Task directions — Please give the listing again in its entirety, exactly as written.

####

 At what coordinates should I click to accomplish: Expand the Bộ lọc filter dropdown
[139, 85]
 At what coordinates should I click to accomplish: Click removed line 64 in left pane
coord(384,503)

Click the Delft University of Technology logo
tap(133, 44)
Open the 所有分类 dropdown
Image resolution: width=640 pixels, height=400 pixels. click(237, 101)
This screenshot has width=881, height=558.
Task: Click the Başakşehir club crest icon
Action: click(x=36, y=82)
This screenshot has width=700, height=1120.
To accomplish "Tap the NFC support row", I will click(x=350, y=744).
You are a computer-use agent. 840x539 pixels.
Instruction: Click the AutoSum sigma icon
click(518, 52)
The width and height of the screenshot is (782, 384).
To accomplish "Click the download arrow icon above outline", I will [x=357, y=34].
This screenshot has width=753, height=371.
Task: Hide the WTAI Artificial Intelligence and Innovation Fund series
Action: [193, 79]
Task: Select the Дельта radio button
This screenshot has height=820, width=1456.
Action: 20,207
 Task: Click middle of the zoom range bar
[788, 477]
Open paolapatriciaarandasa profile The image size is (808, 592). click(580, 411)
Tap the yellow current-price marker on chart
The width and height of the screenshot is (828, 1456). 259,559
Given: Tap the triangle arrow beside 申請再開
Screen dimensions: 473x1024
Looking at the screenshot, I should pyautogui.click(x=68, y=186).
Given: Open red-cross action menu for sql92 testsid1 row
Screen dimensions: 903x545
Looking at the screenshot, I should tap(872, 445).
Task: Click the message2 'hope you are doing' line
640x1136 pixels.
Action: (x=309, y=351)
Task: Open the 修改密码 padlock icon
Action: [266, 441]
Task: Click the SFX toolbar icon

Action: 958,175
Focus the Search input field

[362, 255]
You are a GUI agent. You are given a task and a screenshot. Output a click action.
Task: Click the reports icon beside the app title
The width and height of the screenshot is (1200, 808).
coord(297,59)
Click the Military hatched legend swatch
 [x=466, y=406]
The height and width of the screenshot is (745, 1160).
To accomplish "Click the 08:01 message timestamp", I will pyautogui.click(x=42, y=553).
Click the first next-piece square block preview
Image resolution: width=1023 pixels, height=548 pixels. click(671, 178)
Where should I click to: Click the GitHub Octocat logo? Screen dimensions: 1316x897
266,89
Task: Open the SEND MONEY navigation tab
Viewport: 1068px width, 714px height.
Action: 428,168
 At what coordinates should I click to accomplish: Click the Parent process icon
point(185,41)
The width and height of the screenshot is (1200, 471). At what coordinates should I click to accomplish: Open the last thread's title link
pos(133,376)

####

Answer to the exercise —
 At what coordinates should I click to accomplish: Expand the Bộ lọc filter dropdown
[139, 85]
 At what coordinates should I click to accomplish: Click removed line 64 in left pane
coord(384,503)

Click the Delft University of Technology logo
tap(133, 44)
Open the 所有分类 dropdown
Image resolution: width=640 pixels, height=400 pixels. click(237, 101)
This screenshot has width=881, height=558.
Task: Click the Başakşehir club crest icon
Action: click(x=36, y=82)
This screenshot has width=700, height=1120.
To accomplish "Tap the NFC support row", I will click(x=350, y=744).
You are a computer-use agent. 840x539 pixels.
Instruction: Click the AutoSum sigma icon
click(518, 52)
The width and height of the screenshot is (782, 384).
To accomplish "Click the download arrow icon above outline", I will [x=357, y=34].
This screenshot has width=753, height=371.
Task: Hide the WTAI Artificial Intelligence and Innovation Fund series
Action: [193, 79]
Task: Select the Дельта radio button
This screenshot has height=820, width=1456.
Action: 20,207
 Task: Click middle of the zoom range bar
[788, 477]
Open paolapatriciaarandasa profile The image size is (808, 592). click(580, 411)
Tap the yellow current-price marker on chart
The width and height of the screenshot is (828, 1456). 259,559
Given: Tap the triangle arrow beside 申請再開
Screen dimensions: 473x1024
Looking at the screenshot, I should pyautogui.click(x=68, y=186).
Given: Open red-cross action menu for sql92 testsid1 row
Screen dimensions: 903x545
Looking at the screenshot, I should tap(872, 445).
Task: Click the message2 'hope you are doing' line
640x1136 pixels.
Action: (x=309, y=351)
Task: Open the 修改密码 padlock icon
Action: [266, 441]
Task: Click the SFX toolbar icon

Action: 958,175
Focus the Search input field

[362, 255]
You are a GUI agent. You are given a task and a screenshot. Output a click action.
Task: Click the reports icon beside the app title
The width and height of the screenshot is (1200, 808).
coord(297,59)
Click the Military hatched legend swatch
 [x=466, y=406]
The height and width of the screenshot is (745, 1160).
To accomplish "Click the 08:01 message timestamp", I will pyautogui.click(x=42, y=553).
Click the first next-piece square block preview
Image resolution: width=1023 pixels, height=548 pixels. click(671, 178)
Where should I click to: Click the GitHub Octocat logo? Screen dimensions: 1316x897
266,89
Task: Open the SEND MONEY navigation tab
Viewport: 1068px width, 714px height.
Action: 428,168
 At what coordinates should I click to accomplish: Click the Parent process icon
point(185,41)
The width and height of the screenshot is (1200, 471). At what coordinates should I click to accomplish: Open the last thread's title link
pos(133,376)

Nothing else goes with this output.